CSDHI – Dans le sillage des récentes frappes aériennes israéliennes, le gouvernement iranien a lancé une nouvelle vague de répression généralisée à travers le pays, citant la « période de guerre » et un climat de sécurité intensifié. L’arrestation de centaines de citoyens dans diverses provinces au cours des derniers jours a une fois de plus suscité de vives inquiétudes quant aux graves violations des droits humains, notamment en ce qui concerne la liberté d’expression et le droit à un procès équitable.
Arrestations au milieu de la censure et d’un climat militarisé
Depuis le 14 juin 2025, au moins 300 personnes ont été arrêtées dans différentes provinces d’Iran, principalement pour des accusations vagues telles que « espionnage », « perturber l’opinion publique » et même « soutien médiatique à Israël ». Les sources des droits de l’homme estiment que ce chiffre ne représente qu’une fraction du nombre réel d’arrestations.
L’ampleur géographique de la répression — qui s’étend sur des provinces comme Téhéran, Kerman, Fars, Khorasan, Golestan, Kurdistan, Ispahan, Bushehr, et bien d’autres—indique un effort systématique pour instiller la peur, faire taire les voix dissidentes et exercer un contrôle strict sur les espaces numériques et publics.
Citoyen arrêté pour avoir posté une vidéo satirique
Un cas particulièrement préoccupant est l’arrestation d’Ali Shahbazi, résident de Behbahan, le 17 juin 2025. Il a été arrêté par les forces de sécurité uniquement pour avoir publié une vidéo satirique commentant la récente attaque israélienne. Malgré la nature non menaçante et critique du contenu, Shahbazi a été emmené de force dans un lieu tenu secret et s’est vu depuis refuser l’accès à un avocat et le contact avec sa famille. De telles actions sont une violation flagrante du droit à la liberté d’expression et des protections juridiques les plus élémentaires dues aux détenus.

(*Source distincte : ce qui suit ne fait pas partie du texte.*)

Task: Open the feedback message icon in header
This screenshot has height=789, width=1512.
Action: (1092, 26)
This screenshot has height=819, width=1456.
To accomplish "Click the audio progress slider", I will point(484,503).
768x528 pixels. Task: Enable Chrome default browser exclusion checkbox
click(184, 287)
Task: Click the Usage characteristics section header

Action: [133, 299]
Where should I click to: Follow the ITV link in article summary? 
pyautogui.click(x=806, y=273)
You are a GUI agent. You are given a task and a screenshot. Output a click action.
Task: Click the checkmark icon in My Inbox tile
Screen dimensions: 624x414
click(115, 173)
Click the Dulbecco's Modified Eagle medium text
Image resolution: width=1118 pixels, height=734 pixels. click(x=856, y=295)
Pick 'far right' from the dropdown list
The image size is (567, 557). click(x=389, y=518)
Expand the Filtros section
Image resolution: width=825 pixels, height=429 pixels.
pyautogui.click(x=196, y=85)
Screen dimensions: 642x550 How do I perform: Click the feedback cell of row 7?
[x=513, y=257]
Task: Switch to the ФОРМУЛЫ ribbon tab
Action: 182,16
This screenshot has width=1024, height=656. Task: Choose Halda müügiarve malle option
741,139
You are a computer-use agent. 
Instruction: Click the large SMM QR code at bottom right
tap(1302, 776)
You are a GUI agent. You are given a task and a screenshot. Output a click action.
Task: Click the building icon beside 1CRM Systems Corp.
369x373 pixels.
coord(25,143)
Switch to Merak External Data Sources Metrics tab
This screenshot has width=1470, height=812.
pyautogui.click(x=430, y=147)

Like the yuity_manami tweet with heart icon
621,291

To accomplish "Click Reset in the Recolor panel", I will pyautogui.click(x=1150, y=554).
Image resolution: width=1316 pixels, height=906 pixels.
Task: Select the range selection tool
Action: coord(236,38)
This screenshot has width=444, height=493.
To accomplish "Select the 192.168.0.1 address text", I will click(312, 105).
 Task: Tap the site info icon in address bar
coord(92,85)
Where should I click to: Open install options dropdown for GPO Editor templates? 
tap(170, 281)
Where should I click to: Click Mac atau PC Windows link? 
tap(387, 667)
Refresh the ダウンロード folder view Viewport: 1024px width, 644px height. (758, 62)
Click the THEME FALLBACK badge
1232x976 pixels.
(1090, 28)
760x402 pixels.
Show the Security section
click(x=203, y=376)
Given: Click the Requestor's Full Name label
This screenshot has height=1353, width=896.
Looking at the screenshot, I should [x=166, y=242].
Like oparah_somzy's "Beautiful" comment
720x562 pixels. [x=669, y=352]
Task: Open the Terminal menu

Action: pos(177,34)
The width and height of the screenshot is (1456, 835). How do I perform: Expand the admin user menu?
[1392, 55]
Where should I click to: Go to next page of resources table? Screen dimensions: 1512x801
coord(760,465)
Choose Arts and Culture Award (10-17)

Quatre arrestations à Kerman sur des accusations vagues
Simultanément, les autorités de Kerman ont signalé l’arrestation de quatre autres citoyens (trois hommes et une femme). Sans fournir de détails substantiels, le commandant de la police provinciale a affirmé que ces personnes avaient été détenues en lien avec des accusations « de trouble à l’ordre public » et « d’avoir causé de l’anxiété à la population » – des accusations générales qui sont souvent portées sans preuve crédible.
Procédure judiciaire accélérée et menace de peine capitale
Dans une déclaration menaçante, Gholam-Hossein Mohseni-Ejei, chef de la magistrature iranienne, a déclaré que les personnes accusées de collaborer avec Israël doivent être « rapidement jugées et punies ». Pendant ce temps, le parlement iranien a approuvé — en double urgence—un projet de loi qui intensifierait les sanctions pour les « collaborateurs avec Israël », une désignation qui pourrait maintenant être interprétée comme une « corruption sur terre » (efsad fel-arz), pouvant potentiellement mener à la peine de mort. De telles mesures non seulement nuisent gravement à l’impartialité et à l’indépendance judiciaires, mais violent également les principes d’une procédure régulière, les droits des accusés et les normes internationales en matière de droits de l’homme. La condamnation accélérée sans défense juridique appropriée ou accès à un avocat ouvre la voie à une injustice systémique et à la privation du droit à la vie.